[[ EXTRACT open ]]

Perhaps depression is the right response to the web of relations I find myself in. Perhaps if my web of relations was different my experience would be different.
Having to single-handedly process *my* shit puts way too much pressure on the individual. As Joshua notes it places the individual in the place of God, they are the creator and architect of their own universe and they can change absolutely anything at will. Which is absolutely absurd. Equally absurd is that expecting individuals to process their own issues places the entire burden on themselves to fix anything that is “wrong” with them. It means that they, and only they, are responsible for what has happened to them and how they respond to it. But as I pointed out in my last post we are created by the environments around us. We are never only processing our shit. We are processing the culmination of all of the shit around us and its impact on us too. We are processing what happened to our parents, our siblings, our aunts and uncles, the weather patterns, the cities around us, we are even processing what has happened to the soil we live on!
There is no “I” to do the processing. People say “I am depressed” (or there’s the group of people who will say you aren’t depressed you have depression) But this also focuses too much on the individual.
There is only the “we”. We are processing our depression. The entire web of relations around you is involved in the processing. Every relationship shifts as a result of a shift in a node within the web of relations.
Is it any wonder then that rates of depression as a human collective have skyrocketed? If every node affects each other, then it would only make sense that there would be a shift in the collective consciousness. That shift comes as a result of species–wide effects.
One aspect of the depressed experience, relating to connectedness ought to be connected here.
The Interpersonal Nature of Depression
One thinker who has greatly influenced how I view depression is the philosopher Matthew Ratcliffe who works in the realm of phenomenological accounts of mental illnesses.
Ratcliffe notes that when practitioners (and the public more broadly) diagnose depression, there is a tendency to view depression as a disorder of the individual. However, if we look at first-person accounts of people with depression we can see the centrality of the interpersonal experience. In nearly every first-person account there is a lack of connection, an inability to be with people in a certain way. This is a symptom of the larger issue at play in depression, a shift in possibility.
Ratcliffe follows the existentialist/phenomenologist tradition that says we are already in the world and anything we do/think/say starts from our lived experience in that world—the precise situation we find ourselves in. While a depressed person's physical world might be the same as a non-depressed person, the world that they inhabit, their felt world, or the way they experience that world is changed. Fundamentally Ratcliffe argues that the human experience has a pre-reflective or unconscious sense of belonging to a shared world. We feel like we inhabit the same physical and mental space as other people. This sense is altered in depression. This is one of the reasons that depression is so hard to describe (something that is found in numerous first-person accounts of depression). This is because it involves an aspect of experience (the shared world) that isn't normally something we reflect on or discuss, and because of that it is hard to describe.

[[ EXTRACT closed ]]
[[ DATA UNDER STUDY open ]]

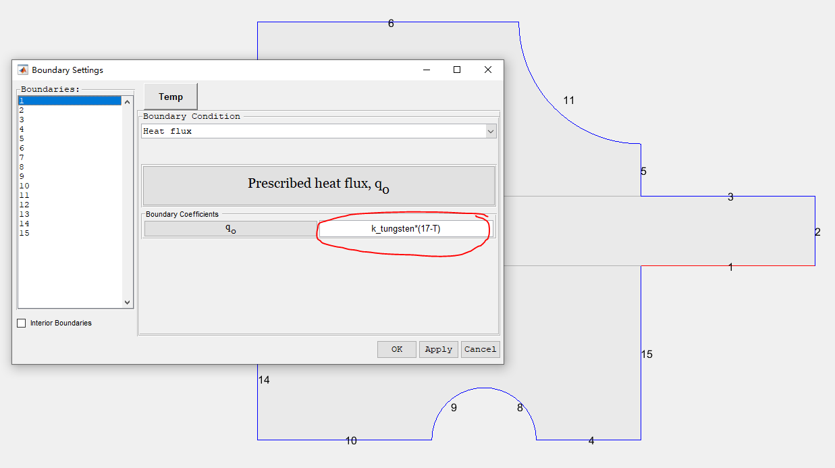Click the q_o coefficient label

point(231,228)
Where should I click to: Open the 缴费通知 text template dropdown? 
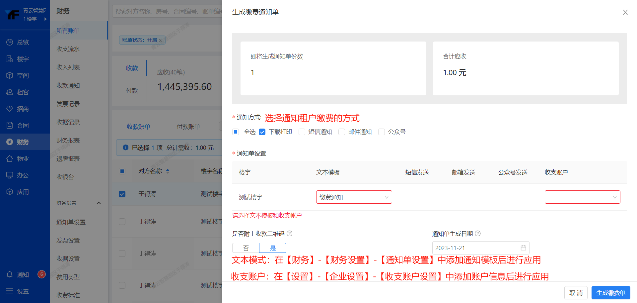click(354, 197)
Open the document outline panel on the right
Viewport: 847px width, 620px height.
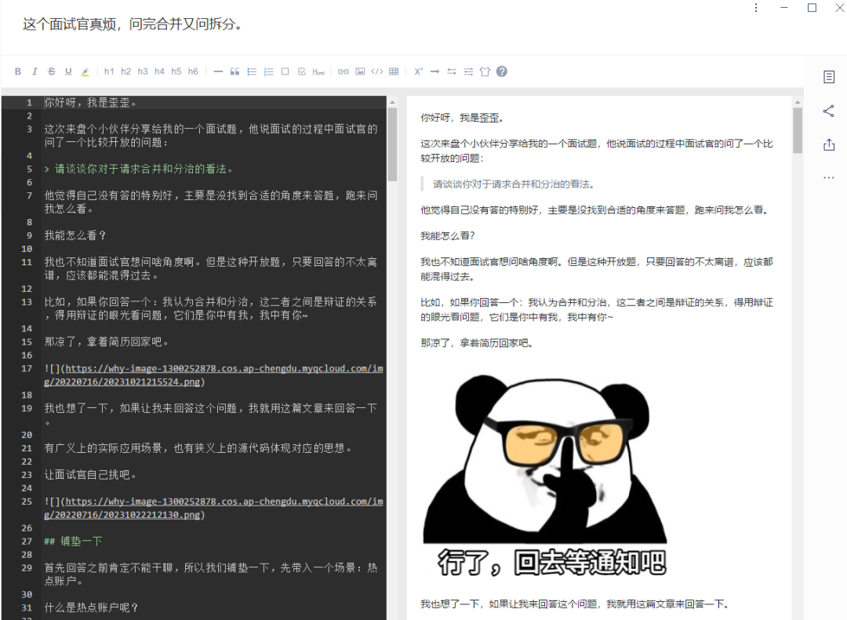[x=829, y=77]
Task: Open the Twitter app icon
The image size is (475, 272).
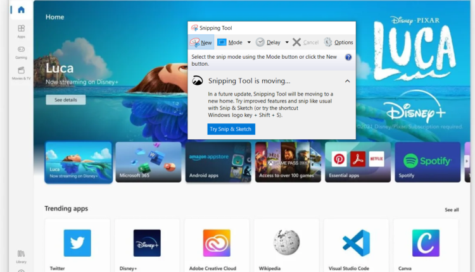Action: [77, 242]
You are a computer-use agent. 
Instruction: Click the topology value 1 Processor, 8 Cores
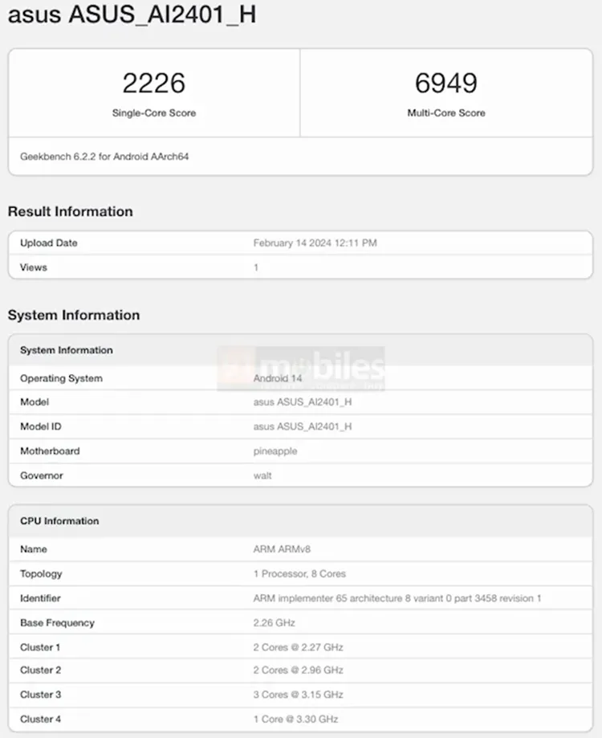pos(301,574)
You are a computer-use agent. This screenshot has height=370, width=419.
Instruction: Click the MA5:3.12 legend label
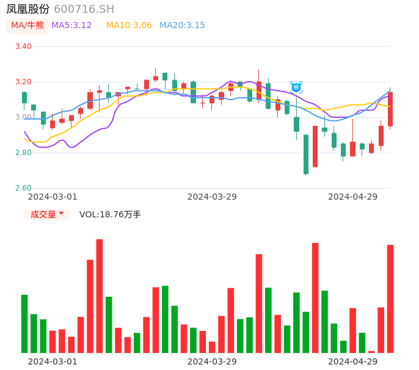click(71, 26)
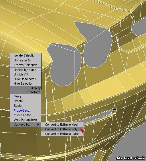Select the Move transform option
The height and width of the screenshot is (161, 146).
coord(25,96)
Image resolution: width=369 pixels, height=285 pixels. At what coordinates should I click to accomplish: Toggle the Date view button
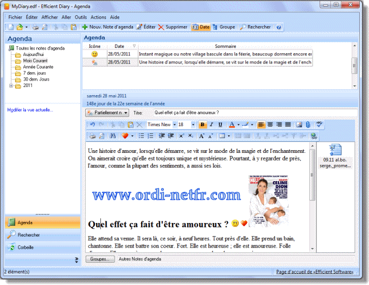pos(201,27)
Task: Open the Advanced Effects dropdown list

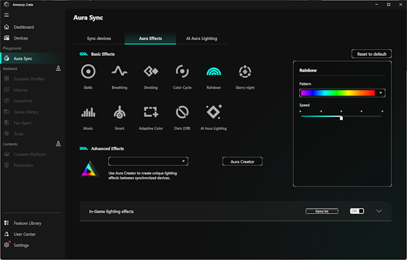Action: click(148, 161)
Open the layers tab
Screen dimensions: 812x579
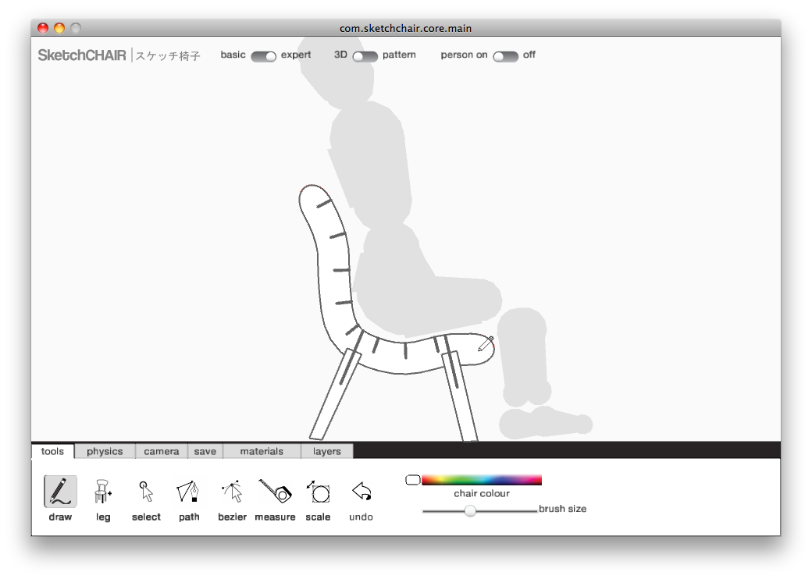[x=327, y=451]
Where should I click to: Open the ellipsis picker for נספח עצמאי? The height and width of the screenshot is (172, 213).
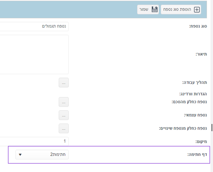64,115
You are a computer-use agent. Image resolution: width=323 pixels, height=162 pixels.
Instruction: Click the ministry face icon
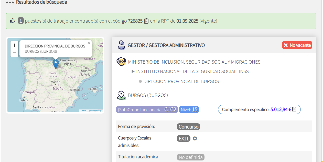click(x=121, y=62)
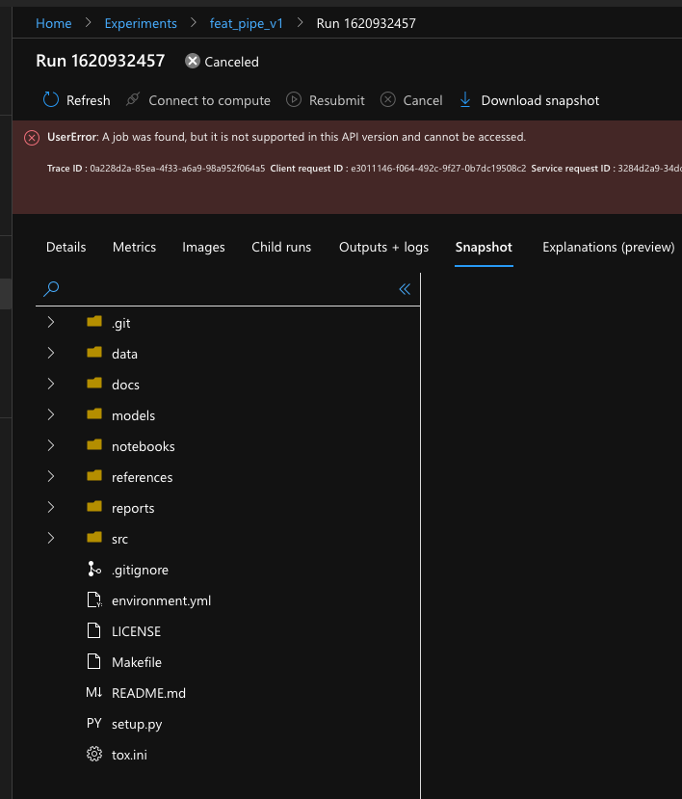
Task: Go to Experiments via breadcrumb link
Action: coord(141,22)
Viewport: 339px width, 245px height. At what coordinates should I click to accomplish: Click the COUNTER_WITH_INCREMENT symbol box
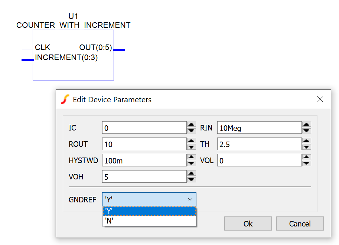[x=73, y=69]
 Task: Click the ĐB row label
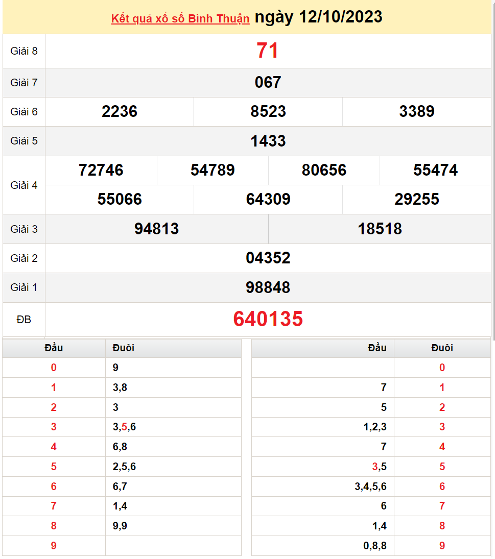pyautogui.click(x=24, y=320)
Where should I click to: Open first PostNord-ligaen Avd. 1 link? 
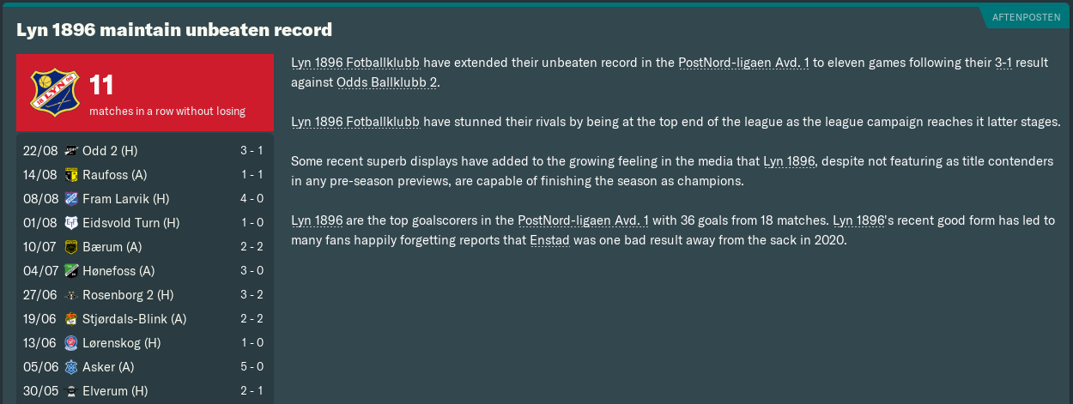click(x=743, y=63)
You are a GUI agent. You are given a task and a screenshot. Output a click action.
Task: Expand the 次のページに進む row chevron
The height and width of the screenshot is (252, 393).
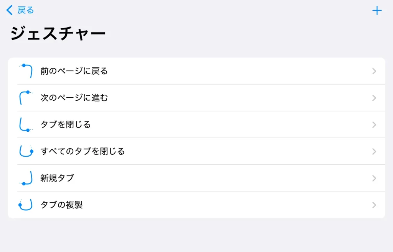374,98
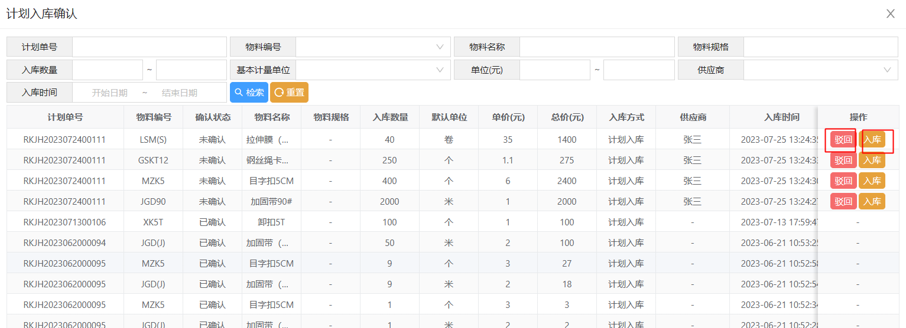The image size is (906, 328).
Task: Click 入库 for the JGD90 加固带90# row
Action: pyautogui.click(x=872, y=202)
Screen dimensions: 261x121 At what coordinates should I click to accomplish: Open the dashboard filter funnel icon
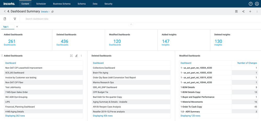(15, 19)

[[ DATA UNDER STUDY closed ]]

Answer these questions from the text on depression:
(a) Who, according to the text, notes that processing one's own issues puts the individual in the place of God?
(b) In what area does the philosopher Matthew Ratcliffe work?
(c) What does the text say is present in nearly every first-person account of depression?

(a) Joshua
(b) Phenomenological accounts of mental illnesses
(c) A lack of connection, an inability to be with people in a certain way